## begin

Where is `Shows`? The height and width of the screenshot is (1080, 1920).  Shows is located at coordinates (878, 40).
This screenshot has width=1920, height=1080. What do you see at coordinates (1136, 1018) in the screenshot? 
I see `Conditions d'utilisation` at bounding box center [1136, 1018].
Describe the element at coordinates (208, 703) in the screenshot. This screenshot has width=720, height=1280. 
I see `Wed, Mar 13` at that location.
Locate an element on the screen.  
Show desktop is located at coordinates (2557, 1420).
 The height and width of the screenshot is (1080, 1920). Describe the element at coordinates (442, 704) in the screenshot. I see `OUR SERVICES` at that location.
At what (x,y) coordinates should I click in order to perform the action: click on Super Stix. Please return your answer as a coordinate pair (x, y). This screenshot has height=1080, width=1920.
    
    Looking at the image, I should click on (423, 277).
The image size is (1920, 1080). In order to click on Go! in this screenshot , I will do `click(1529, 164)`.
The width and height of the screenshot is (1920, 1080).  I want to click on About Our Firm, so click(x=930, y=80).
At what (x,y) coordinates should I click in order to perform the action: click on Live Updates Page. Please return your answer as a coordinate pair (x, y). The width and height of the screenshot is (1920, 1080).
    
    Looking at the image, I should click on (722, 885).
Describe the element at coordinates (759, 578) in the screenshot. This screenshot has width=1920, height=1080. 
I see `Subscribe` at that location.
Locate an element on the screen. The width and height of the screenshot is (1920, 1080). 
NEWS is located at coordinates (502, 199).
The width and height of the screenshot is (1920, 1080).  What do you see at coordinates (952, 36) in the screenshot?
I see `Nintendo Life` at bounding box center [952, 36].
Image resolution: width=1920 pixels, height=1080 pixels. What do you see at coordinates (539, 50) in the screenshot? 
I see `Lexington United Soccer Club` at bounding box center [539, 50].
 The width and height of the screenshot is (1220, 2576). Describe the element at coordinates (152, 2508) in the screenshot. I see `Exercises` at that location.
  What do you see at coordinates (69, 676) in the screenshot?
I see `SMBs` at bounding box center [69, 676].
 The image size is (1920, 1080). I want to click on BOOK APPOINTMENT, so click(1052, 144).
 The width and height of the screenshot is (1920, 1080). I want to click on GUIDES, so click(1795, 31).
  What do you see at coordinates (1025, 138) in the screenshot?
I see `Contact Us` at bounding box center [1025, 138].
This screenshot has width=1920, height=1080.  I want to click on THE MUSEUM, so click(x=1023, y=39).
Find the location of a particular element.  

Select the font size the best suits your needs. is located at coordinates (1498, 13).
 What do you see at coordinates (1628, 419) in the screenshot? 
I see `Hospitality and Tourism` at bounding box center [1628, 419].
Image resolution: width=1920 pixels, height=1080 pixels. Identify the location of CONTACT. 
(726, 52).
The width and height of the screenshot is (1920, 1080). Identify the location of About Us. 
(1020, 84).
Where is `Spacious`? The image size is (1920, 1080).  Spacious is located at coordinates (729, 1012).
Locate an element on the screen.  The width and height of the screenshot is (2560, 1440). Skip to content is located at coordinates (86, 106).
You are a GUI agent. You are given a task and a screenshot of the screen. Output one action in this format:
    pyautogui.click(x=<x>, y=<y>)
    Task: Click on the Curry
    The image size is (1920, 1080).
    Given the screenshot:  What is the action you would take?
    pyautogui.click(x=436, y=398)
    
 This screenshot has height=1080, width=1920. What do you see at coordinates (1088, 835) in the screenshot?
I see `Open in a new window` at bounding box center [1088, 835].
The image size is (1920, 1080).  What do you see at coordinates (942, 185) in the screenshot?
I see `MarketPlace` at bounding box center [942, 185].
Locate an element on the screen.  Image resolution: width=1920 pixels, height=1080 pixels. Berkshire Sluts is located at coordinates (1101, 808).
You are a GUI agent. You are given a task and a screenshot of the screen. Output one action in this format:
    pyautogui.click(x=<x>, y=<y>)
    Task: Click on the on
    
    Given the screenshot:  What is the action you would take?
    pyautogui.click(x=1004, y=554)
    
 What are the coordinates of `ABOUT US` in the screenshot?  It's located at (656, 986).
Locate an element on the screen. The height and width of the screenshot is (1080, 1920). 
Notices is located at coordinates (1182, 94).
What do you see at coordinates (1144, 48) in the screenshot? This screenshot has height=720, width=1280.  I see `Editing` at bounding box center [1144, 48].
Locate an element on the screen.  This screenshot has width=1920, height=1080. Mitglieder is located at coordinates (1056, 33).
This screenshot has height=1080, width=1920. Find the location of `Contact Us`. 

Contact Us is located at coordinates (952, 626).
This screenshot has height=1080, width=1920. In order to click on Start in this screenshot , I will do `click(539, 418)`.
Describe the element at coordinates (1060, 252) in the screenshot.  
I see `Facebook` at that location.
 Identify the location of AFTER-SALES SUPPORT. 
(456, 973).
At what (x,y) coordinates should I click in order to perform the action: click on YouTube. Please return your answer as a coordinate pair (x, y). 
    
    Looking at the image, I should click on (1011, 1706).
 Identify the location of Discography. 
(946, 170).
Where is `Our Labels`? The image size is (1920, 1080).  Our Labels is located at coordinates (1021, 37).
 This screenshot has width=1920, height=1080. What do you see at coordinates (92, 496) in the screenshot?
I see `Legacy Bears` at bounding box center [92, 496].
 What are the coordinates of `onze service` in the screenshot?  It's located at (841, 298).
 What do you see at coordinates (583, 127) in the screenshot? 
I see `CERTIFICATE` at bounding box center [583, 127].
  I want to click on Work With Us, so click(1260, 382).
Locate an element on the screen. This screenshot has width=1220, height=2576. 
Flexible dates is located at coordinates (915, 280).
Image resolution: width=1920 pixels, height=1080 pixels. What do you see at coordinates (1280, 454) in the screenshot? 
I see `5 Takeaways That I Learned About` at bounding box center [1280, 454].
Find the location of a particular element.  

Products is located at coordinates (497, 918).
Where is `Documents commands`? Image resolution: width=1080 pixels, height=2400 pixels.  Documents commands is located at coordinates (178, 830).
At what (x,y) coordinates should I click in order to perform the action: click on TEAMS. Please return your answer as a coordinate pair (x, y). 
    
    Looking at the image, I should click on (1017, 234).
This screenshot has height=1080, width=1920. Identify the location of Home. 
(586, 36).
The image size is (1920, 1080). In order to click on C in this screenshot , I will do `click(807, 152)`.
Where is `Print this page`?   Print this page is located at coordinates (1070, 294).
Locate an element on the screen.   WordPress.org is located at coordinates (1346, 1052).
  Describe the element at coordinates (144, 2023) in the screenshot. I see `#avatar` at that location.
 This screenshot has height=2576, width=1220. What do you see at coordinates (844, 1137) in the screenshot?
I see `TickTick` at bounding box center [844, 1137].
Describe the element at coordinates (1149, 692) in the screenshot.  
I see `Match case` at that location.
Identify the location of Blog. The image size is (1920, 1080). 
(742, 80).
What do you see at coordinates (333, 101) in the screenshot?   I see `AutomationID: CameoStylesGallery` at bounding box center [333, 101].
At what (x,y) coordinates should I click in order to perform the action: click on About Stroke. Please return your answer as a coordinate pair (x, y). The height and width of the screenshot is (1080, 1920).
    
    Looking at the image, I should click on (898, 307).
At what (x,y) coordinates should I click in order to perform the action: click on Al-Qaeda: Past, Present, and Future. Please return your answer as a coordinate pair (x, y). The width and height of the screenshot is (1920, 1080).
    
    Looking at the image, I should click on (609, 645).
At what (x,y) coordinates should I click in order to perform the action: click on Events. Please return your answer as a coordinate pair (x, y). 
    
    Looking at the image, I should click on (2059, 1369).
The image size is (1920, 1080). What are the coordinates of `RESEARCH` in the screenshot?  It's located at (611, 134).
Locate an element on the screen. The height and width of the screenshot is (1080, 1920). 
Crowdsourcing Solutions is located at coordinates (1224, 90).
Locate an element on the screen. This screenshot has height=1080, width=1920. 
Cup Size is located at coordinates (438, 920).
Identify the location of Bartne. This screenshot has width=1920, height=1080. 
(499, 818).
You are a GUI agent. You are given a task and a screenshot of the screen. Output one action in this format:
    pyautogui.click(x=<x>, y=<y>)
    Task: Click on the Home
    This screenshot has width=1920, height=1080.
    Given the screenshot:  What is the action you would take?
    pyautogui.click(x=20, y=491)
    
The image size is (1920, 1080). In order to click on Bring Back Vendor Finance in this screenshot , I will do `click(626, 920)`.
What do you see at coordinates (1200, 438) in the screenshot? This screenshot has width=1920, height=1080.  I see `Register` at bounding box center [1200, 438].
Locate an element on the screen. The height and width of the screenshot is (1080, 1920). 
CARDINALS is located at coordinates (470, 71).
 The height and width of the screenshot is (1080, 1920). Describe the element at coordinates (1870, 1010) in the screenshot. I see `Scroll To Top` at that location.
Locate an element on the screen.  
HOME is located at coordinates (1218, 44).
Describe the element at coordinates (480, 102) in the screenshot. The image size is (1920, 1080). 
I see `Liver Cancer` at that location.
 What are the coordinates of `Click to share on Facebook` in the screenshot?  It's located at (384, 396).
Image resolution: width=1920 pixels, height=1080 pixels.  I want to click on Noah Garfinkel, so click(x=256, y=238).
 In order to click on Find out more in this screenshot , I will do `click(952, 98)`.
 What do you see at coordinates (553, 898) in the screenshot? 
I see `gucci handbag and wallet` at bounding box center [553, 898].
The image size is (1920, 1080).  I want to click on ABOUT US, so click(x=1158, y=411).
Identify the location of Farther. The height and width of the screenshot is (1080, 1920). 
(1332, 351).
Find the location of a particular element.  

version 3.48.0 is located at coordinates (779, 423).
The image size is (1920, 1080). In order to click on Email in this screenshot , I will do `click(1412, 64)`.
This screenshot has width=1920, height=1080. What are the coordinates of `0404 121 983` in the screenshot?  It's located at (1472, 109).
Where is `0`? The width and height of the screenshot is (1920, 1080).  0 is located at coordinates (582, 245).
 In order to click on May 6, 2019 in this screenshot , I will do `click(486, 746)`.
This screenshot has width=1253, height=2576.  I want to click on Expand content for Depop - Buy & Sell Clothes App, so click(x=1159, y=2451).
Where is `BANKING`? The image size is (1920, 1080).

## end

→ **WHAT IS NEEDED**
Please reproduce, without changes, the entries starting at the line that contains "This screenshot has width=1253, height=2576." and ending at the end of the entries.

→ **SOLUTION TO THE EXERCISE**
This screenshot has width=1253, height=2576.  I want to click on Expand content for Depop - Buy & Sell Clothes App, so click(x=1159, y=2451).
Where is `BANKING`? The image size is (1920, 1080).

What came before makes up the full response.